I have made four colour maps now in B-V on four different nights.
The nights are arranged like this:
JD2455938 JD2455945
JD2456015 JD2456034
A uniform scale is used for all four images, from B-V = 0.0 to 1.4. The BS light is coming out in all four images around B-V=1.0, and the ES at around B-V = 0.6-0.8,
depending on whether one is looking at highlands or lowlands (lowlands are redder).
The cause of the black dips along the BS rim is the problem that the B images are slightly larger than the V images – so even with good registration of the center of the moon (to the closet pixel), there are issues in producing these colour maps. The falloff in the halo light cannot be the same power law in V and B, because the halo changes colour — but this is still to be checked.
Flat fields: tried applying the flat fields generated by Henriette on night JD2455827 (i.e., not the night of image observation!). The difference in resulting B-V values across the DS is negligible seen visually in histogram equalized images. Should be redone numerically.

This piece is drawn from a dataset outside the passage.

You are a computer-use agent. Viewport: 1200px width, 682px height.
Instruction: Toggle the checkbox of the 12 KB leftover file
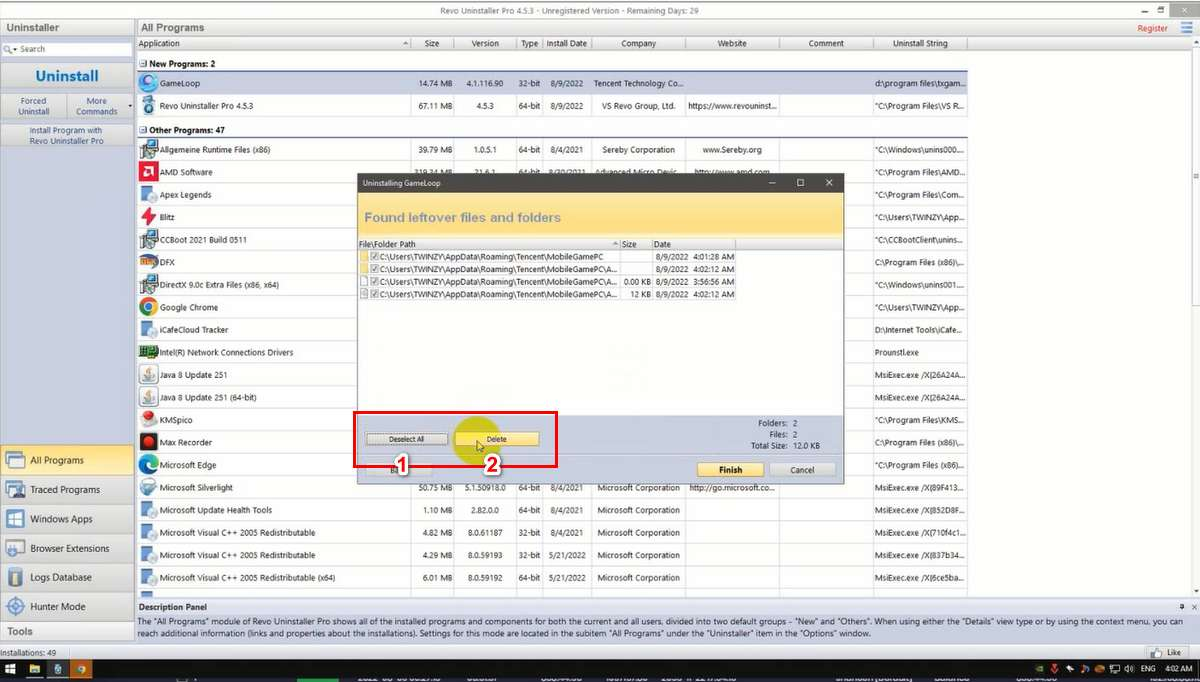(x=375, y=294)
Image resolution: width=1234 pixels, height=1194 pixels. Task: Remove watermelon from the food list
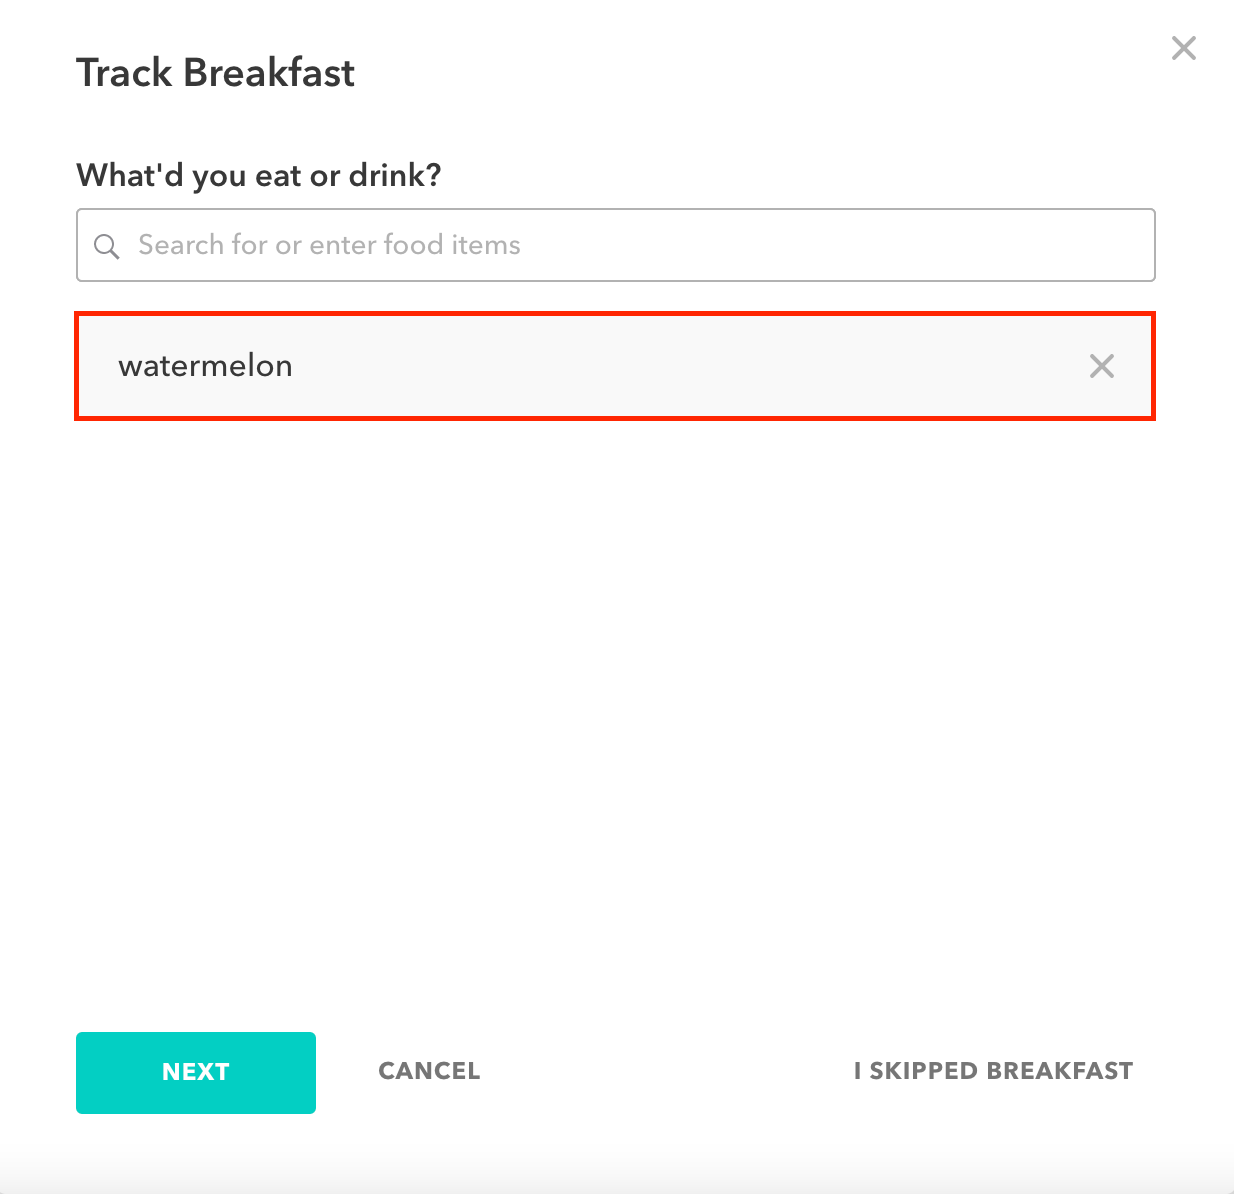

Radii: The B and V image radii for 2455945.1760145MOON_B and 2455945.1776847MOON_V differ slightly: The MEASURED radii differ by 0.4 pixels while the radii determined by the time of observation and a formula differ by 0.01 pixels. The observed difference in radii probably comes from different focus – since the focal length of the system changes with focus. Also, if the focus is not equally good in the two images the apparent radius will differ, for similar reasons as well as for reasons havingto do with how the radius is measured from the images.
Super job this! Very little gradient in color on DS for most!